(Work task)
In the article on lead poisoning in Bangladesh, how many sites like the factory in the Akter family's village does Pure Earth believe there could be elsewhere in the country?

(Source extract)
The causes are varied, but his mother blames his maladies on a since-shuttered factory that hastily scrapped and recycled old vehicle batteries for profit, in the process poisoning the air and the earth of his small village.

"It would start at night, and the whole area would be filled with smoke. You could smell this particular odour when you breathed," Bithi Akter told AFP.

"The fruit no longer grew during the season. One day, we even found two dead cows at my aunt's house."

Medical tests showed Junayed's blood had twice the level of lead deemed by the World Health Organization to cause serious, and likely irreversible, mental impairment in young children.

"From the second grade onward, he didn't want to listen to us anymore, he didn't want to go to school," Bithi said, as her son sat next to her while gazing blankly out at the courtyard of their home.

"He cried all the time too."

Lead poisoning is not a new phenomenon in Bangladesh, and the causes are manifold.

They include the heavy metal's widespread and continued use in paint, in defiance of a government ban, and its use as an adulterant in turmeric spice powder to improve its colour and perceived quality.

A great many cases are blamed on informal battery recycling factories that have proliferated around the country in response to rising demand.

Children exposed to dangerous levels of lead risk decreased intelligence and cognitive performance, anaemia, stunted growth and lifelong neurological disorders.

The factory in the Akter family's village closed after sustained complaints from the community.

But environmental watchdog Pure Earth believes there could be 265 such sites elsewhere in the country.

"They break down old batteries, remove the lead and melt it down to make new ones," Pure Earth's Mitali Das told AFP.

"They do all this in the open air," she added. "The toxic fumes and acidic water produced during the operation pollute the air, soil and water."

- 'They've killed our village' -

In Fulbaria, a village that sits a few hours' drive north of the capital Dhaka, operations at another battery recycling factory owned by a Chinese company are in full swing.

On one side are verdant paddy fields. On the other, a pipe spews murky water into a brackish pool bordered by dead lands, caked with thick orange mud.

"As a child, I used to bring food to my father when he was in the fields. The landscape was magnificent, green, the water was clear," engineer and local resident Rakib Hasan, 34, told AFP.

"You see what it looks like now. It's dead, forever," he added. "They've killed our village."

(Collected data)

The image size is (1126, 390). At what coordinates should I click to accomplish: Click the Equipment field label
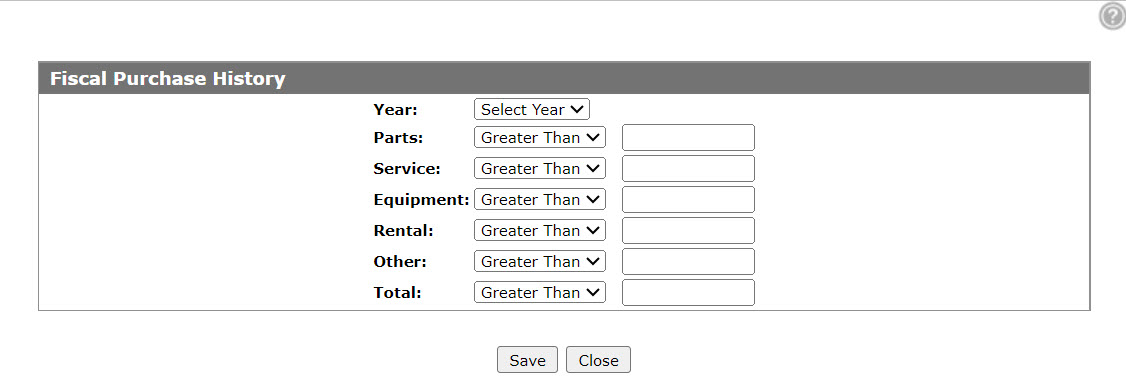click(x=421, y=200)
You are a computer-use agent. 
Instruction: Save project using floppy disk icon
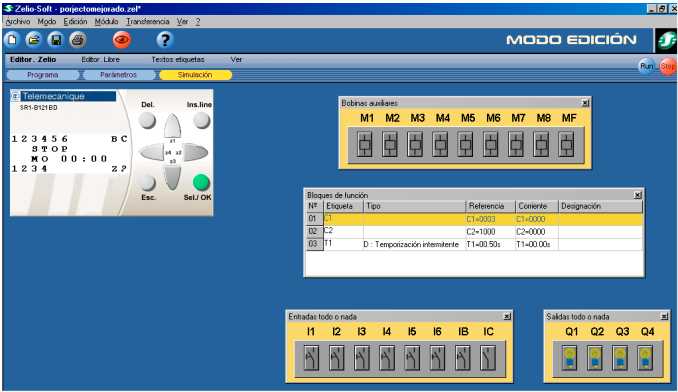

(Answer to the exercise)
265